Desai: I would preface by saying that it’s anecdotal.
Listen, as a doc I’m cynical too. It’s part of the DNA of being a physician — we [tend to worry] about a lot of things. …

We were very concerned about ‘What is the impact this is going to have on the medical community?’ Because we don’t want to add to the burden. I mean, many of us are physicians and we still see patients. So this isn’t a group of doctors who don’t actually practice anymore. So we were very thoughtful about that.

The feedback has been pretty decent so far. I’ve heard some cardiologists say ‘Yep, I started getting ECGs mailed to me right away.’ And their biggest frustration isn’t around so much getting the ECG, because they’ve found that helpful, but it’s that the health systems are still figuring out the right way to handle that type of incoming.
But the customer stories have actually been really amazing. We’ve gotten a number of letters to Tim where we have customers saying ‘I took an ECG. I found this issue of atrial fibrillation. I went into the emergency room. They confirmed my ECG was indeed atrial fibrillation and I had X, Y, Z happen and my physician told me that had I not come in at that time I actually could have had a worse outcome or it could have been serious.’

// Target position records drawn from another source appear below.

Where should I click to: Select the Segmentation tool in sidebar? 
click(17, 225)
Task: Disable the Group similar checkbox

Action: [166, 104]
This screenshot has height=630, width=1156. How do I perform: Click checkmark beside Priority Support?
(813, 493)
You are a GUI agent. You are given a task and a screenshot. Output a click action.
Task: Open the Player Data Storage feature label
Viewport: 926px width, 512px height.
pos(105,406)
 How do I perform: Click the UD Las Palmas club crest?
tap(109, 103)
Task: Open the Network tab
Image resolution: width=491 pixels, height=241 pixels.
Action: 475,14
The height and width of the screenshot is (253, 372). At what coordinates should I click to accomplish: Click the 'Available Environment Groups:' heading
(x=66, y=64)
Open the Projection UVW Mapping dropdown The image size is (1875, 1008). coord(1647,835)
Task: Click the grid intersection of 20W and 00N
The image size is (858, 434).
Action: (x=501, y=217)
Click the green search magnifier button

So that idea of doctors saying maybe their health system doesn’t know exactly what to do with the data, … that’s a nice segue into the other thing I wanted to ask about, which is Health Records. I think on the consumer side, the ECG is the thing everyone’s excited about but when I talk to doctors, Health Records is where they see the real change that Apple is inspiring happening. So how do those two pieces fit together?

Desai: How the two fit together is we think that empowering a customer and really democratizing the information for a customer to use and a patient to use so that they can engage in their health more effectively is really what we’re trying to do. So both of those features do that. By putting the ECG in someone’s hand and having the PDF [file] that’s designed for the physician so it’s not a whole different way of looking at things, [it] is really a way for you to engage with your physician in a different way.

Similarly with Health Records – and we’re really proud of what the team has done with the VA recently as well – Health Records now allows you to have all of your records, if you go to different systems in particular, in one place.

And I will tell you, as a physician I’ll see patients in the ER … and a lot of times the questions we ask are ‘What kind of medications are you on?’ … So now to have an area where I can look at all of that is very helpful.

We’re very early in that journey … but there’s a lot of potential there and we’re really excited about what we can do. And we’re really excited that the medical community is excited about it.